** Work instructions **
Exactly the lines from the beginning of the material to the line with "Task: Open the Handling" are to be repeated, both ends included.

** Record extracts **
########################################
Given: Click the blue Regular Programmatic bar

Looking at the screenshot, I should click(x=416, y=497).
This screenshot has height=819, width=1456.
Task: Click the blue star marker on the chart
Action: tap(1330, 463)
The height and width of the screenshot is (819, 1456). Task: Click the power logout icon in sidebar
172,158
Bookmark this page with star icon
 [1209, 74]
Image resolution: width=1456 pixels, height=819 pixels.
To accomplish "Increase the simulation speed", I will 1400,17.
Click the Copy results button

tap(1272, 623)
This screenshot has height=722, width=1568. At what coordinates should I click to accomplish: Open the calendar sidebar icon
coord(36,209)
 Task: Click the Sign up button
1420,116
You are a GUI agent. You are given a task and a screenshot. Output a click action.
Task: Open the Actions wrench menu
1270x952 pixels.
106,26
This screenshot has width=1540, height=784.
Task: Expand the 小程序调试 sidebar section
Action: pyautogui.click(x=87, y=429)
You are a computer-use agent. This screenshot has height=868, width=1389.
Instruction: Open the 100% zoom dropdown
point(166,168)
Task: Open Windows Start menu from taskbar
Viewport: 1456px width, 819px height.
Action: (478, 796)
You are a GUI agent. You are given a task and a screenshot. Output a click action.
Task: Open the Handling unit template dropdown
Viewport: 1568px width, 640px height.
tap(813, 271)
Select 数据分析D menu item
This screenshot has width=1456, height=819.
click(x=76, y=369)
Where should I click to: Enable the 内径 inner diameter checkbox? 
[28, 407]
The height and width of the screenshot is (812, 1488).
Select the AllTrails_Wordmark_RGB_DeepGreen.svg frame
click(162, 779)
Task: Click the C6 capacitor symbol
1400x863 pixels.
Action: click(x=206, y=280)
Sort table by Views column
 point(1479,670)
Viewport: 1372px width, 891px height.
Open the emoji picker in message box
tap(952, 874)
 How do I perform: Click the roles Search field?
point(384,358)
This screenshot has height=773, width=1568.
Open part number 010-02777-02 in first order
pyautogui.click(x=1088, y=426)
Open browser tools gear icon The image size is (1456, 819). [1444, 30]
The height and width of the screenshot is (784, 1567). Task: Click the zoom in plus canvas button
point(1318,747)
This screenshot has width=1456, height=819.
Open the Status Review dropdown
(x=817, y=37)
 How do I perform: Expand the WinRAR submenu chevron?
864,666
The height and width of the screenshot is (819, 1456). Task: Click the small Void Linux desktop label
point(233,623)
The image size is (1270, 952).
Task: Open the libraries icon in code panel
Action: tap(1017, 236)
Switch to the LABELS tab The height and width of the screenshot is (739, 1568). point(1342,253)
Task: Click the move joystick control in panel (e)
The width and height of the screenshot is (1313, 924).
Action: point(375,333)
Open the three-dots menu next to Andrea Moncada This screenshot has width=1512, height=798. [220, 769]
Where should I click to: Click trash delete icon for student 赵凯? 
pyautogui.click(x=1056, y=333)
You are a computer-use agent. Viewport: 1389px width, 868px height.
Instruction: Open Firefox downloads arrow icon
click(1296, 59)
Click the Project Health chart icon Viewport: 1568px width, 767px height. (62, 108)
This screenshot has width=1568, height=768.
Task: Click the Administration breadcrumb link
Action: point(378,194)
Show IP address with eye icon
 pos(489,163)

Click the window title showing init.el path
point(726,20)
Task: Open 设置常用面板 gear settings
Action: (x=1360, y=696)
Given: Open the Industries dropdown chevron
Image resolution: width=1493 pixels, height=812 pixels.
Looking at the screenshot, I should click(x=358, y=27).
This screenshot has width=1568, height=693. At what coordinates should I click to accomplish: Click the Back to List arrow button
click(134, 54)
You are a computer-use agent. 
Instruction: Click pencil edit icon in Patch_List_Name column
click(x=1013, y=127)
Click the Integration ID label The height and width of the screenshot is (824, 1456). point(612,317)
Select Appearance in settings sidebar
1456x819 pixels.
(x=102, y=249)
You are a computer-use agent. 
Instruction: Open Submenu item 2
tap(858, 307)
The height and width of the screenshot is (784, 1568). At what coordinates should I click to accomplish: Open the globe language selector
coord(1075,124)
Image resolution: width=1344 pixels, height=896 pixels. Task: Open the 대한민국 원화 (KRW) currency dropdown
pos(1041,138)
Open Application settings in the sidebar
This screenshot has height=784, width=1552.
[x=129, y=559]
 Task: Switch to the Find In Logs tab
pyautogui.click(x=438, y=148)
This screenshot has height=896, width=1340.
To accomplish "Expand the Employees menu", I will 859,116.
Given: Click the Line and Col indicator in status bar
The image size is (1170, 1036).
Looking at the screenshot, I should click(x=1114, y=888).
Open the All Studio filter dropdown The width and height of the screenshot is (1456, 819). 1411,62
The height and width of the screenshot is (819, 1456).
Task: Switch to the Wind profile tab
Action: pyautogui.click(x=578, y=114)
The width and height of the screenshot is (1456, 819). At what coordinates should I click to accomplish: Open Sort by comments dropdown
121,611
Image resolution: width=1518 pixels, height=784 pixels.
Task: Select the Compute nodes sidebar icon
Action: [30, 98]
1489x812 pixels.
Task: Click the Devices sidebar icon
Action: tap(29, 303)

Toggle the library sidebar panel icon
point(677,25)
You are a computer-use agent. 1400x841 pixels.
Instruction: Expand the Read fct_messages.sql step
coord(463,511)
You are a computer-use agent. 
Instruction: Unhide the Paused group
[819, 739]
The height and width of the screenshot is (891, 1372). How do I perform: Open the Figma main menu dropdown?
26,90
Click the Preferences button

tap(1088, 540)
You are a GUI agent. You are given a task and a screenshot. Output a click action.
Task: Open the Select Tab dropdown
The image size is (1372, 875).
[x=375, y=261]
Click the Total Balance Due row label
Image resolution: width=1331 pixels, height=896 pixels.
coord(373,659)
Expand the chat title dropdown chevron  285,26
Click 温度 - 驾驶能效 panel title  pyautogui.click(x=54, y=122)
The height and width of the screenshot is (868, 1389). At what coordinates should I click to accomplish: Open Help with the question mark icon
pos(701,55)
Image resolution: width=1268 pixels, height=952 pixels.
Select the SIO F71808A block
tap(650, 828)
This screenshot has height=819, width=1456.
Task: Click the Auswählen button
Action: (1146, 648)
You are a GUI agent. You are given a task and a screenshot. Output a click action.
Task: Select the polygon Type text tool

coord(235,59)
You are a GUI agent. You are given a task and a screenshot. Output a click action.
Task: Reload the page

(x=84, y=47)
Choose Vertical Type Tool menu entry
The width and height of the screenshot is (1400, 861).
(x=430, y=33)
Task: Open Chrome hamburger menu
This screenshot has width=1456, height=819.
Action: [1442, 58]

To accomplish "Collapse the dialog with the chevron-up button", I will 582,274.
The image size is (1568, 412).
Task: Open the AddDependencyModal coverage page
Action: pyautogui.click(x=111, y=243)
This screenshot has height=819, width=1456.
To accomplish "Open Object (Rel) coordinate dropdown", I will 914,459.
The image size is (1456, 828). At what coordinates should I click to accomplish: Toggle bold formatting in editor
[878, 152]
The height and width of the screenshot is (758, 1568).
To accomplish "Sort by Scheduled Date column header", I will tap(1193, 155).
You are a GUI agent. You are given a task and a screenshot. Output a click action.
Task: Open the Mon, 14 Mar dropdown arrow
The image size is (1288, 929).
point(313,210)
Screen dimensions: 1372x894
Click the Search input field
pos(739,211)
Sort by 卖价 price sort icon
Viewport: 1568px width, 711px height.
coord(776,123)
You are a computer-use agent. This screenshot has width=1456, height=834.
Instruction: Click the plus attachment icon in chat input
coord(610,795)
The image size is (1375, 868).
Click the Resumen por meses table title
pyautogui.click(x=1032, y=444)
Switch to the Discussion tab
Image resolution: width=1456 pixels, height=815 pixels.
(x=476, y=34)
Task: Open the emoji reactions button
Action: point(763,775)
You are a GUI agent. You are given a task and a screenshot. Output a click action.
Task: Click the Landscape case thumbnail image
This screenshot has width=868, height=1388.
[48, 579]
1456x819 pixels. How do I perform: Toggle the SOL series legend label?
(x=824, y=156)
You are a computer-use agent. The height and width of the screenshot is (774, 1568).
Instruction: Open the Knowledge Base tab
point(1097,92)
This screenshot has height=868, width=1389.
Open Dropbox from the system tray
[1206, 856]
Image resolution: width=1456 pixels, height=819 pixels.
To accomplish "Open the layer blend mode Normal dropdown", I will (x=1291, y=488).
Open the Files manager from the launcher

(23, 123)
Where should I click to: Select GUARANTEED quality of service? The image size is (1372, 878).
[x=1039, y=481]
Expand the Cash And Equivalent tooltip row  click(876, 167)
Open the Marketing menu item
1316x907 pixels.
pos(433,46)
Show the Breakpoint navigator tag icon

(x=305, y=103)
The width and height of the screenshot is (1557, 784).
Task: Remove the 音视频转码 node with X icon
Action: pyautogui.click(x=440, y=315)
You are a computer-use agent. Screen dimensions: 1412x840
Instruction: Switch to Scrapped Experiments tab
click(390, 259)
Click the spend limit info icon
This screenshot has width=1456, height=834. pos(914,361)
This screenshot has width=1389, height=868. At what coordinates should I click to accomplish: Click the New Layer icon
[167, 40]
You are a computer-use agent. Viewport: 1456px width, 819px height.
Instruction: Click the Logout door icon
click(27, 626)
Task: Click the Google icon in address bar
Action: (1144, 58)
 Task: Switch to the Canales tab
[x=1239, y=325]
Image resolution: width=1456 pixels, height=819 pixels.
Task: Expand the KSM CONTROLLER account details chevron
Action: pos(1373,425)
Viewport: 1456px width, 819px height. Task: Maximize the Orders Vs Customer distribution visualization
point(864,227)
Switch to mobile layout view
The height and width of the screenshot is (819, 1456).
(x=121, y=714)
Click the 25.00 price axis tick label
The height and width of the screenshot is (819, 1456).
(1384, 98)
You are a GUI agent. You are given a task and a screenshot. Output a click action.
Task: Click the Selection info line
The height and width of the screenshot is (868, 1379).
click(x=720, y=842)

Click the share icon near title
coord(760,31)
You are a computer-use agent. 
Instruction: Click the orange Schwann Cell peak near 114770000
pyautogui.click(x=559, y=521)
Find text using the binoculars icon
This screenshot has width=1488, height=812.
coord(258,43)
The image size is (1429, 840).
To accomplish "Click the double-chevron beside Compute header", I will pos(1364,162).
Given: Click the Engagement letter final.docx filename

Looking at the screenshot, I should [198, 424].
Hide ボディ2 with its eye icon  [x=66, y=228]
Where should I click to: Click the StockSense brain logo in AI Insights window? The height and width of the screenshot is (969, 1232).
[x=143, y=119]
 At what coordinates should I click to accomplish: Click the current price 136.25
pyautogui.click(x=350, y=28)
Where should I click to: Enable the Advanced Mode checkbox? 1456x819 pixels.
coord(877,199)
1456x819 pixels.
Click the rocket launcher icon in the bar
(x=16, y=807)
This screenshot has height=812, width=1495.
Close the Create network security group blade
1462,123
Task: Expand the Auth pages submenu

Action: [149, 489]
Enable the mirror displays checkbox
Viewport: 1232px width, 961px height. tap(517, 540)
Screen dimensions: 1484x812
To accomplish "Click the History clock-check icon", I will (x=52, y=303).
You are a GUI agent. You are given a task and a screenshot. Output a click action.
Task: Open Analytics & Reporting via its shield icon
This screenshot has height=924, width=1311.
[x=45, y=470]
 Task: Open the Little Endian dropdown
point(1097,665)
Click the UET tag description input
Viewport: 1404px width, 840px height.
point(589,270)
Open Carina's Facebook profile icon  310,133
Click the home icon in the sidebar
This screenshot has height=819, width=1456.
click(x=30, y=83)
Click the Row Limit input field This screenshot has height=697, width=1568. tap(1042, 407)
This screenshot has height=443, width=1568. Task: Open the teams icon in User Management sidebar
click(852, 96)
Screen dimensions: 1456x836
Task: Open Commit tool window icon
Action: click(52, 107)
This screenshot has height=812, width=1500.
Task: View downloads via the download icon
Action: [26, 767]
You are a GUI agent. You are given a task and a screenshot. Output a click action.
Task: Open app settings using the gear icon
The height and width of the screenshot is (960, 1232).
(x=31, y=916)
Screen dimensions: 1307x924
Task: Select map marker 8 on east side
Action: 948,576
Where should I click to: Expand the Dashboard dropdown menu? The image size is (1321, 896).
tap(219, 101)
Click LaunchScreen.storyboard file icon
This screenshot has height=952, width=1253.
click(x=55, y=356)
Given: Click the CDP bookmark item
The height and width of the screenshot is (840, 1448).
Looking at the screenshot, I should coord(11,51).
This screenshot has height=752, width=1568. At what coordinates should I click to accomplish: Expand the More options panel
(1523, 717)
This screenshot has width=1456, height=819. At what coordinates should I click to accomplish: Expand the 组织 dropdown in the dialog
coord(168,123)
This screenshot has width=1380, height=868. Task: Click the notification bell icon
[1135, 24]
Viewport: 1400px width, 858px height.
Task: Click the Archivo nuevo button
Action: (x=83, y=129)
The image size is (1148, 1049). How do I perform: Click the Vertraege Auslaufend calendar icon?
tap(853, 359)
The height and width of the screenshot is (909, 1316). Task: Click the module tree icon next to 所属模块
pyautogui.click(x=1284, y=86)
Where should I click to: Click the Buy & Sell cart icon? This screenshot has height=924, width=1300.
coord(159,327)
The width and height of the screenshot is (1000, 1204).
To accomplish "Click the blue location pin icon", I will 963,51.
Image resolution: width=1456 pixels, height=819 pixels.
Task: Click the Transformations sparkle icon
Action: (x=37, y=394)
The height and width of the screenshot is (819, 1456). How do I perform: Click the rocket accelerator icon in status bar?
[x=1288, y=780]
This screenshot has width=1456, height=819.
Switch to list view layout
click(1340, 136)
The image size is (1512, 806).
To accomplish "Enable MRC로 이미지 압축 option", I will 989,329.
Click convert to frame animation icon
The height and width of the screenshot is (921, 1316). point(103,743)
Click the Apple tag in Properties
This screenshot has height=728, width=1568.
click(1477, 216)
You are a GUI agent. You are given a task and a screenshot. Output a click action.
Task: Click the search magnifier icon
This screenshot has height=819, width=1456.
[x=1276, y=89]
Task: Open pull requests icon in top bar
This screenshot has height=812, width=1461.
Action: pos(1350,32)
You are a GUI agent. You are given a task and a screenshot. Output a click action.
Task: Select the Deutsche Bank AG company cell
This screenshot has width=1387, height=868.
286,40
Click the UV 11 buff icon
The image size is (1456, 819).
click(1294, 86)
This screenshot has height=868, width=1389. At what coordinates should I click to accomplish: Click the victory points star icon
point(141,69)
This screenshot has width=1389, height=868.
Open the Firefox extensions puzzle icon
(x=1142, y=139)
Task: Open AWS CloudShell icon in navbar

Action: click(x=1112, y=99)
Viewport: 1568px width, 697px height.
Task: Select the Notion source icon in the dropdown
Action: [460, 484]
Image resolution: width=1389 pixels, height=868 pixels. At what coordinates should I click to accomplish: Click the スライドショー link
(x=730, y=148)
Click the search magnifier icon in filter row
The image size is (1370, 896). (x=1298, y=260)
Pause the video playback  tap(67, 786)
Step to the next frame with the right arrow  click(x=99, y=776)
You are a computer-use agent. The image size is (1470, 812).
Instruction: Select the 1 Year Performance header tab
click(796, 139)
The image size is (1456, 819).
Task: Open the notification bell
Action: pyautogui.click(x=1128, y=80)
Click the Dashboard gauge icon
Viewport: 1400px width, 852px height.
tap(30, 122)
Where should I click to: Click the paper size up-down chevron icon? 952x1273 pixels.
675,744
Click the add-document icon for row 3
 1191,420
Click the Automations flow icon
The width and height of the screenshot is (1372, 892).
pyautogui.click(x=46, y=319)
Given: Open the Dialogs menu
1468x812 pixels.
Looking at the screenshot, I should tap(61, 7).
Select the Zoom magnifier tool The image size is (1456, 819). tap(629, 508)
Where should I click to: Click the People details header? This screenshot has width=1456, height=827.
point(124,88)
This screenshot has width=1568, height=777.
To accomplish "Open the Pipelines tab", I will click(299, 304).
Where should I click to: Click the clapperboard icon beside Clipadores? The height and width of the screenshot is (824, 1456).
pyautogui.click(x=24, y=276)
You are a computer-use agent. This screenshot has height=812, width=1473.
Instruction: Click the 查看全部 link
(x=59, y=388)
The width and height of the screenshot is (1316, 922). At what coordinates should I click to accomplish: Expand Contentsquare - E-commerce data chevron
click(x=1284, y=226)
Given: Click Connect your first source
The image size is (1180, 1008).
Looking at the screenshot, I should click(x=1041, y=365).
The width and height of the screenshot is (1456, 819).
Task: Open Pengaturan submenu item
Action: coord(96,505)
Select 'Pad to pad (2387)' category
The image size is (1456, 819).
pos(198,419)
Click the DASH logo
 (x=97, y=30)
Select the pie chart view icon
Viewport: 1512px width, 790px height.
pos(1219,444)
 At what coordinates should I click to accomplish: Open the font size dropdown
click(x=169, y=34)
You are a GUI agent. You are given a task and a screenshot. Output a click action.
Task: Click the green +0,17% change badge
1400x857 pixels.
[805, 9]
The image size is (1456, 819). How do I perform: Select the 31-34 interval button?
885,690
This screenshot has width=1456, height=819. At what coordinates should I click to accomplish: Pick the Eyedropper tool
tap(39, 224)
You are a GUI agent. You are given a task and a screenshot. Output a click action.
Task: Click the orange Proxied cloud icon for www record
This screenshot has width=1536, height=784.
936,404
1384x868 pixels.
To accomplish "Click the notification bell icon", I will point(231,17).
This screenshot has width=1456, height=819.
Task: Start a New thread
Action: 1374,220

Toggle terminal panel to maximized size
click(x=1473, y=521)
########################################
** Your response **
Given: Click the blue Regular Programmatic bar

Looking at the screenshot, I should click(x=416, y=497).
This screenshot has height=819, width=1456.
Task: Click the blue star marker on the chart
Action: tap(1330, 463)
The height and width of the screenshot is (819, 1456). Task: Click the power logout icon in sidebar
172,158
Bookmark this page with star icon
 [1209, 74]
Image resolution: width=1456 pixels, height=819 pixels.
To accomplish "Increase the simulation speed", I will 1400,17.
Click the Copy results button

tap(1272, 623)
This screenshot has height=722, width=1568. At what coordinates should I click to accomplish: Open the calendar sidebar icon
coord(36,209)
 Task: Click the Sign up button
1420,116
You are a GUI agent. You are given a task and a screenshot. Output a click action.
Task: Open the Actions wrench menu
1270x952 pixels.
106,26
This screenshot has width=1540, height=784.
Task: Expand the 小程序调试 sidebar section
Action: pyautogui.click(x=87, y=429)
You are a computer-use agent. This screenshot has height=868, width=1389.
Instruction: Open the 100% zoom dropdown
point(166,168)
Task: Open Windows Start menu from taskbar
Viewport: 1456px width, 819px height.
Action: (478, 796)
You are a GUI agent. You are given a task and a screenshot. Output a click action.
Task: Open the Handling unit template dropdown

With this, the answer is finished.